Ze zat bij me in de klas en ze heette Wiesje.
Ik wilde wel met haar gaan. Maar hoe maakte je dat duidelijk?
In de tweede klas van de lagere school, de schrijfkunst net machtig, kon je het schriftelijk proberen.
Wiesje woonde in een flat aan de Laan van Meerdervoort. De ingang van het flatgebouw werd overkapt door een stenen dakje. Als je op een muurtje klom, bereikte je met gestrekte arm de onderkant van het dakje.
Opgehitst door een paar vriendjes, klauterde ik een keer na schooltijd op het muurtje en schreef met potlood een zeer bondige en kale liefdesboodschap op het stenen dakplafond:
kut
lul
Mijn eerste en enige graffiti heeft er jarenlang gestaan.

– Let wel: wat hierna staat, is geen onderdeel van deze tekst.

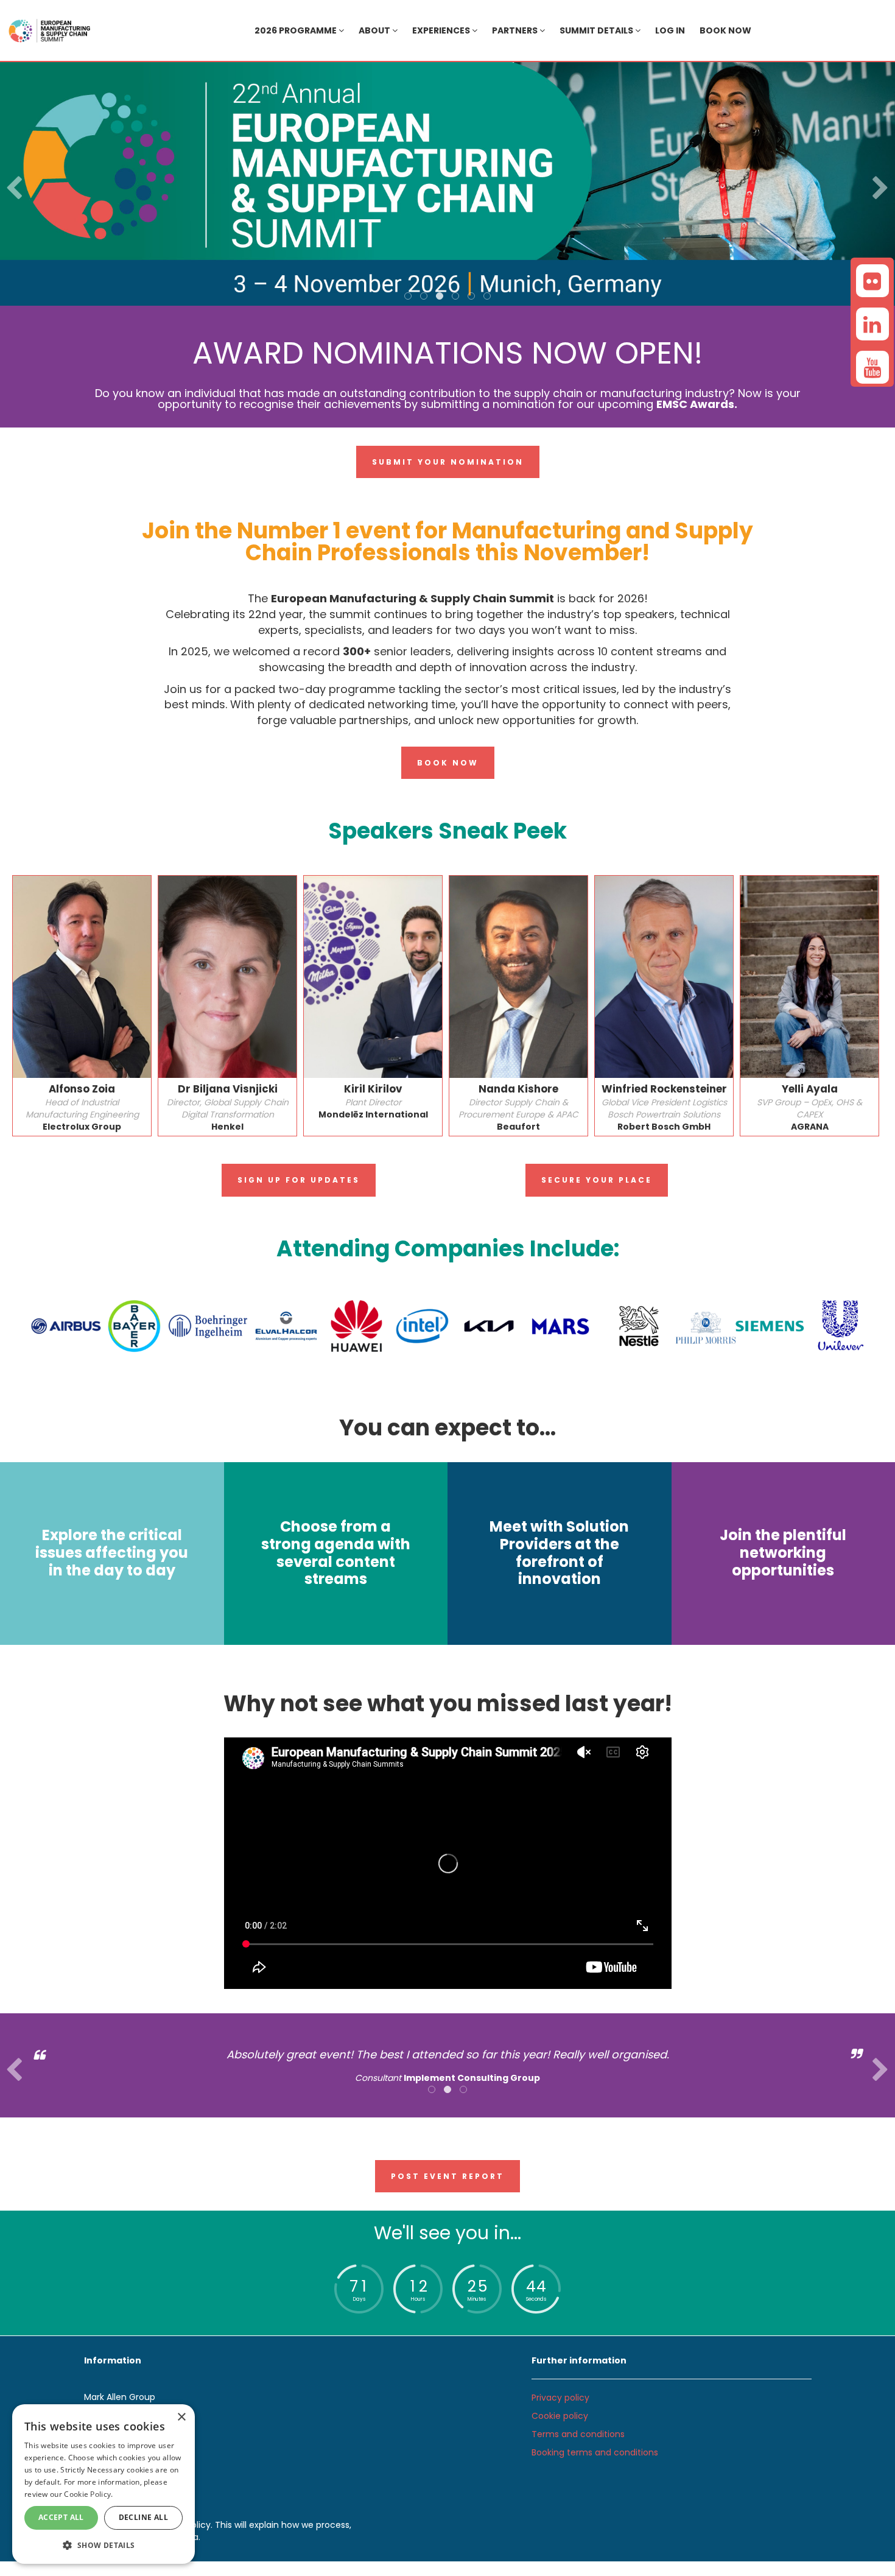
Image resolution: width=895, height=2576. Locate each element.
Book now (725, 30)
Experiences (442, 30)
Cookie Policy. (88, 2494)
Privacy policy (560, 2397)
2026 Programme (296, 30)
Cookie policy (560, 2416)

Weer en verkeer vervuilden het beton - de woorden bleven leesbaar. Als ik er langskwam zette ik de auto wel eens aan de kant om ernaar te gaan kijken.
Een keer heb ik er een foto van gemaakt. Dat was maar goed ook. Toen ik onlangs nog eens ging controleren, was het dakplafond stralend wit gekalkt.
Met Wiesje is het nooit wat geworden.